CMS is proposing to add 9 quality measures to the current list of 23 measures to be reported by hospital outpatient departments; a total of 32 measures would be reported for purposes of the CY 2014 payment determination.
Ambulatory surgical center services. Also according to a Proposed rule issued in July, payment for services provided at ambulatory surgical centers will increase 0.9 percent for service rendered in 2012. This increase will result in $3.61 billion being paid to 5,000 ASCs in calendar year (CY) 2012.

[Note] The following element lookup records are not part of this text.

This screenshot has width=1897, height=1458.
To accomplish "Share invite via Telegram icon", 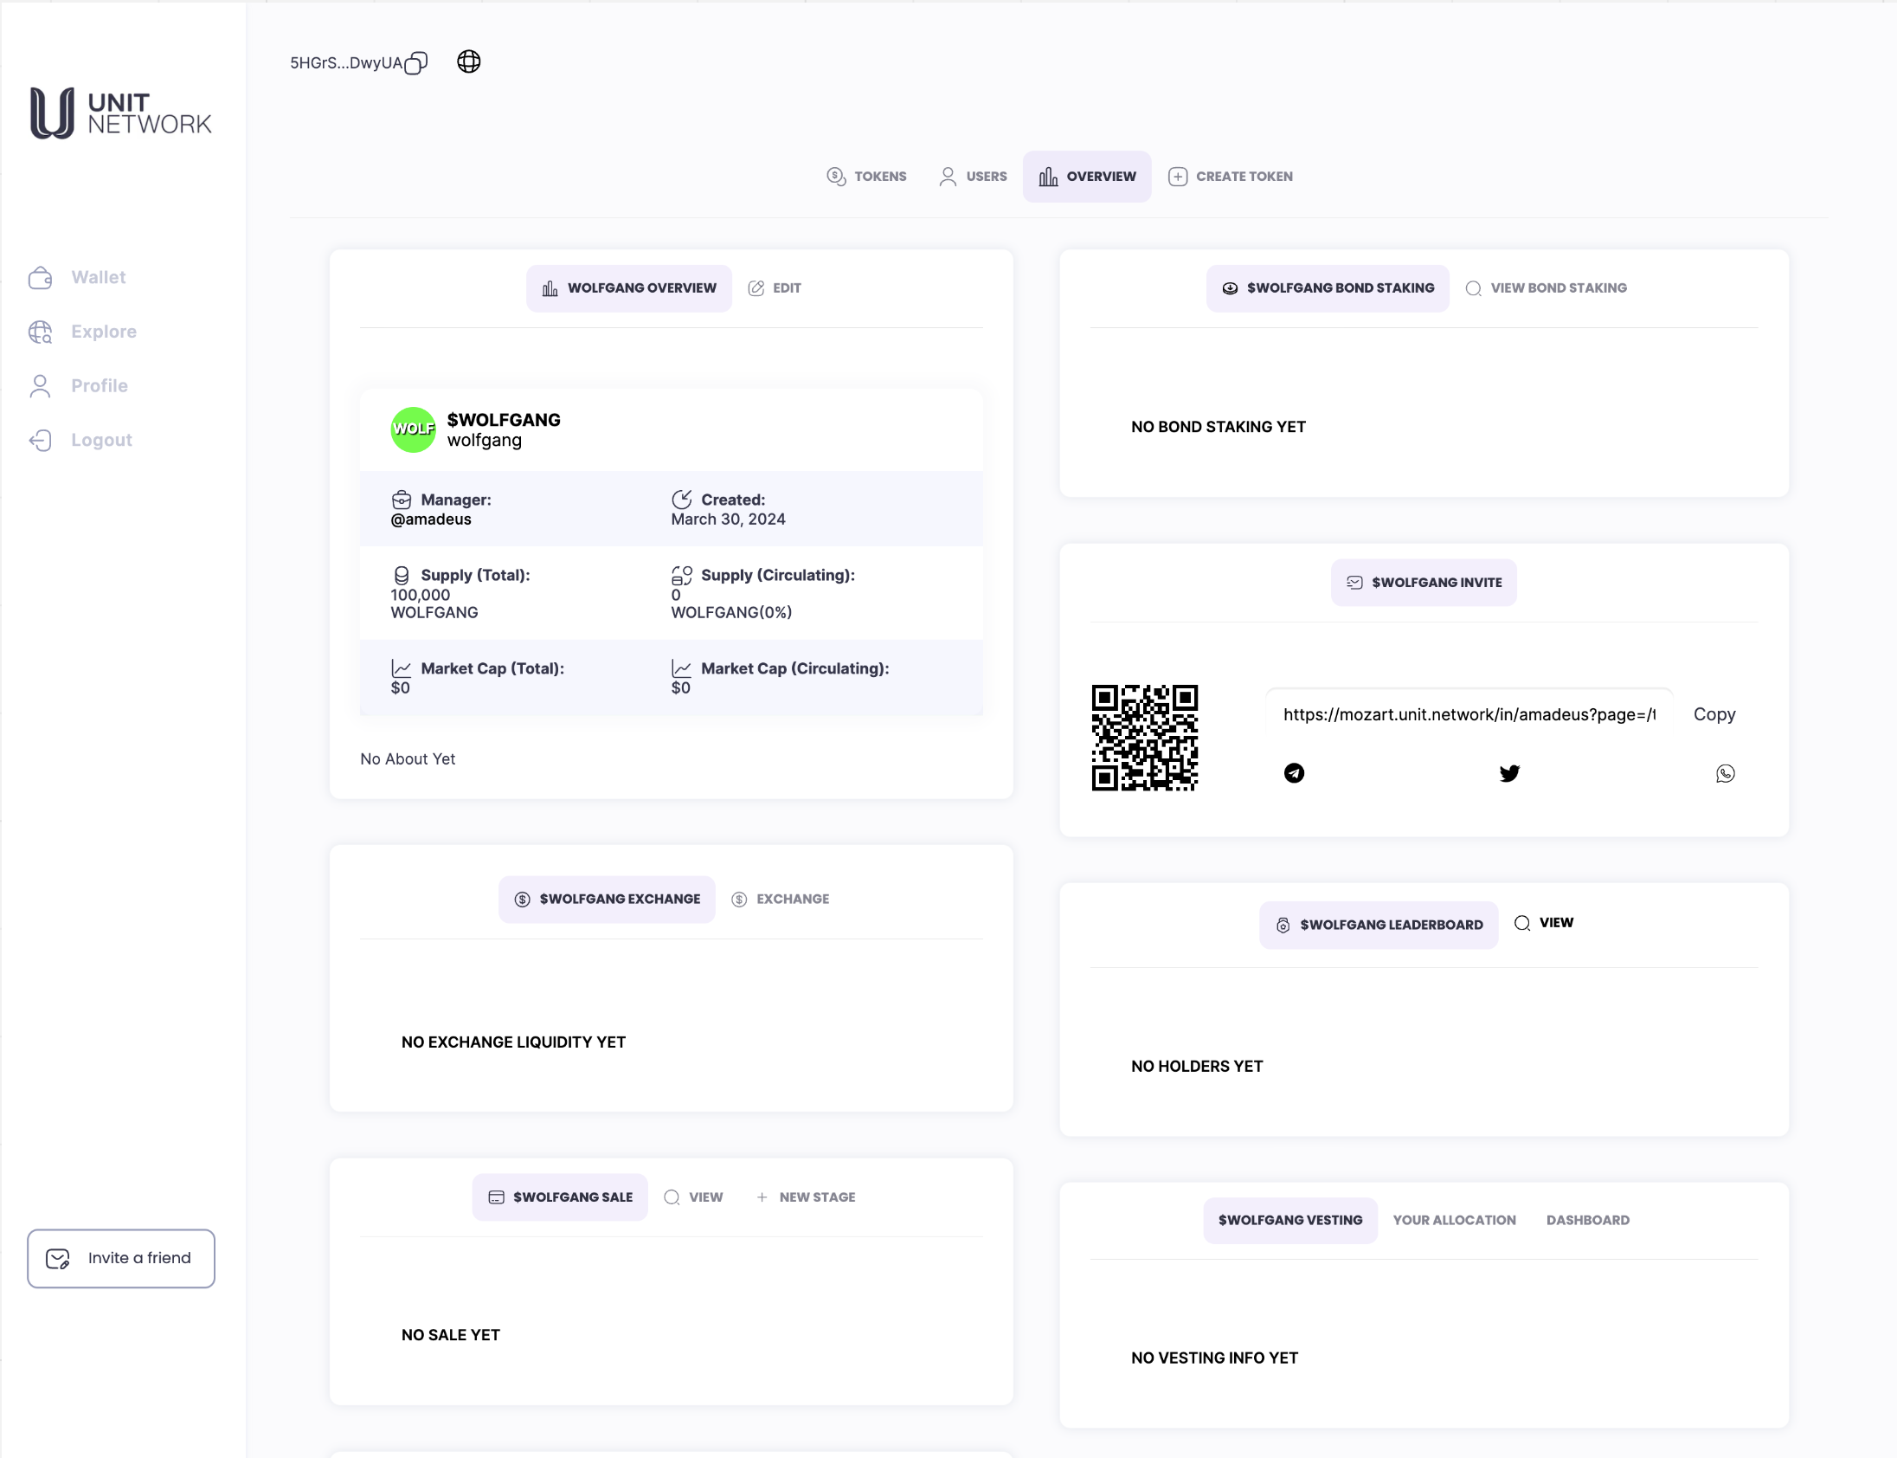I will coord(1293,773).
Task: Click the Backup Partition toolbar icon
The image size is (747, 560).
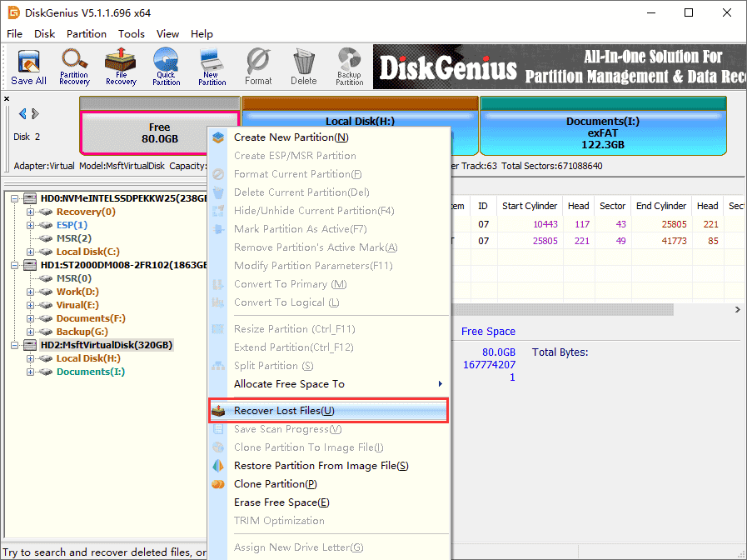Action: pyautogui.click(x=349, y=67)
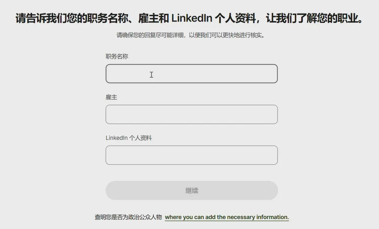Follow the underlined English link at the bottom
The image size is (379, 229).
(227, 217)
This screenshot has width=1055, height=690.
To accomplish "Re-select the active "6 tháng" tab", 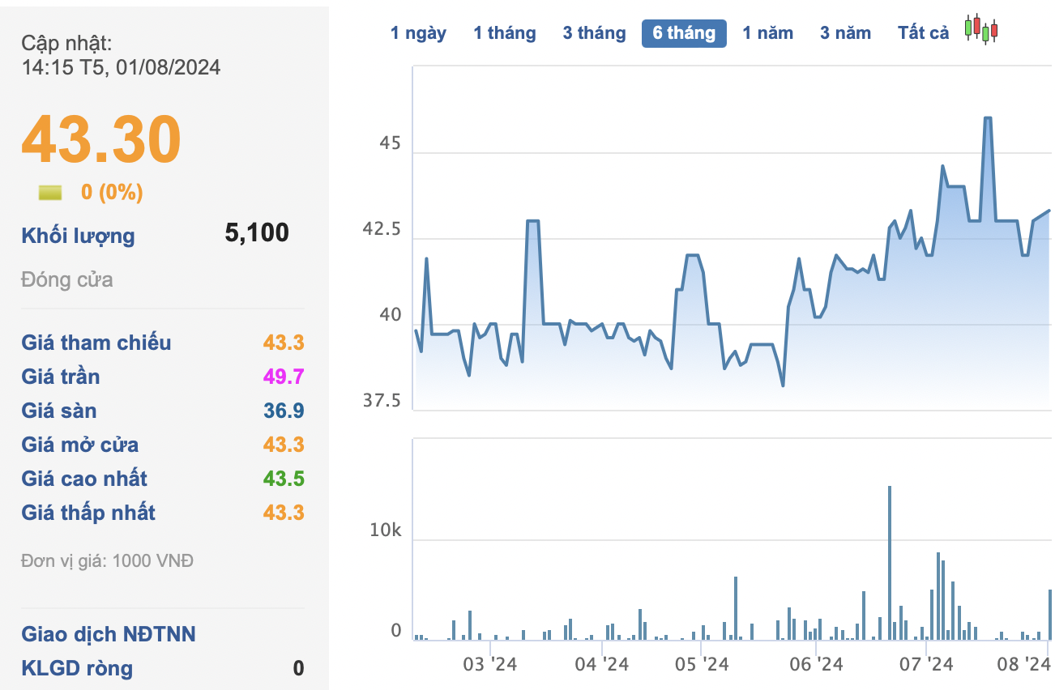I will (x=684, y=32).
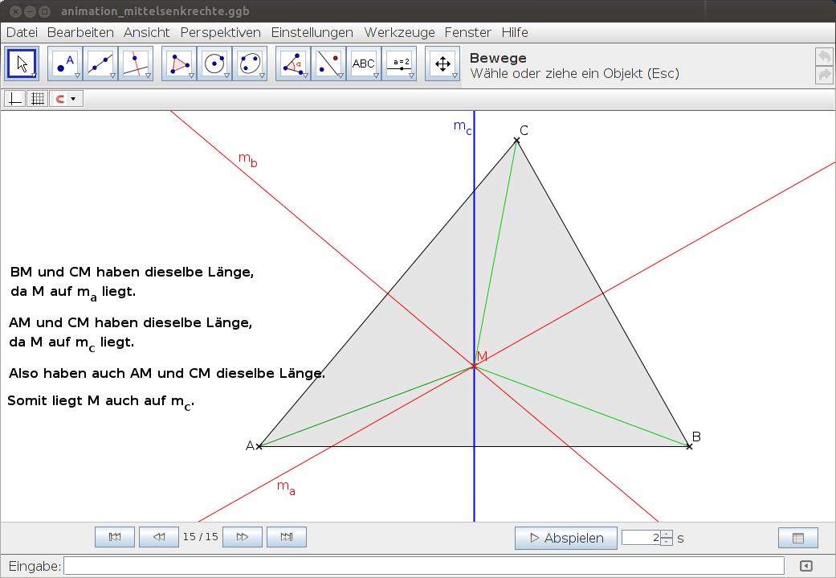Choose the Line through two points tool
This screenshot has height=578, width=836.
click(100, 64)
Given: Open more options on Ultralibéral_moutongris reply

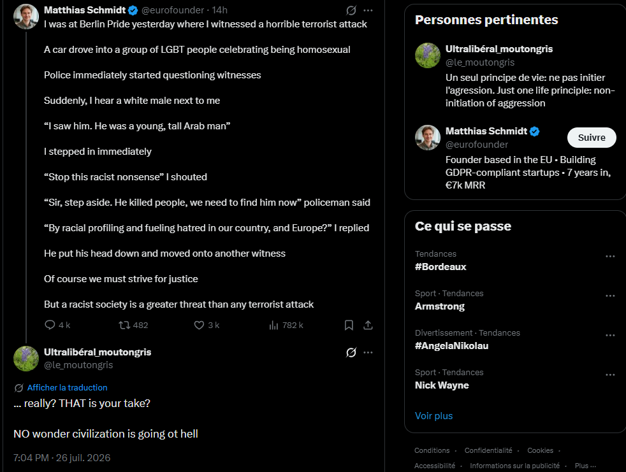Looking at the screenshot, I should click(368, 352).
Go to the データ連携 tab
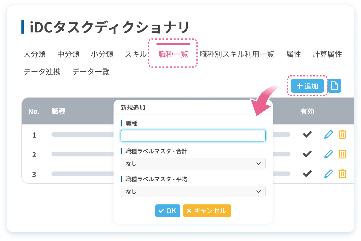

CMS also is proposing to implement a quality reporting program for ASCs by proposing eight quality measures for reporting beginning in CY 2012. The proposed measures include seven outcome and surgical infection control measures and one healthcare associated infection measure reported through the National Healthcare Safety Network. CMS also is proposing to add two structural measures for reporting in CY 2013 for the CY 2015 payment determination–one for safe surgery checklist use, and one for ASC facility volume data on selected ASC surgical procedures.
Home health services. According to the Proposed rule issued in July, home health agencies next yearwould be subject to an overall 3.35 percent decrease in Medicare payments, an estimated decrease of $640 million compared to 2011. The net decrease would include a $310 million increase related to the combined effects of market basket and wage index updates, offset by a $950 million decrease in payments to account for increases in aggregate case-mix that were related to billing practices and not related to changes in the health status of patients.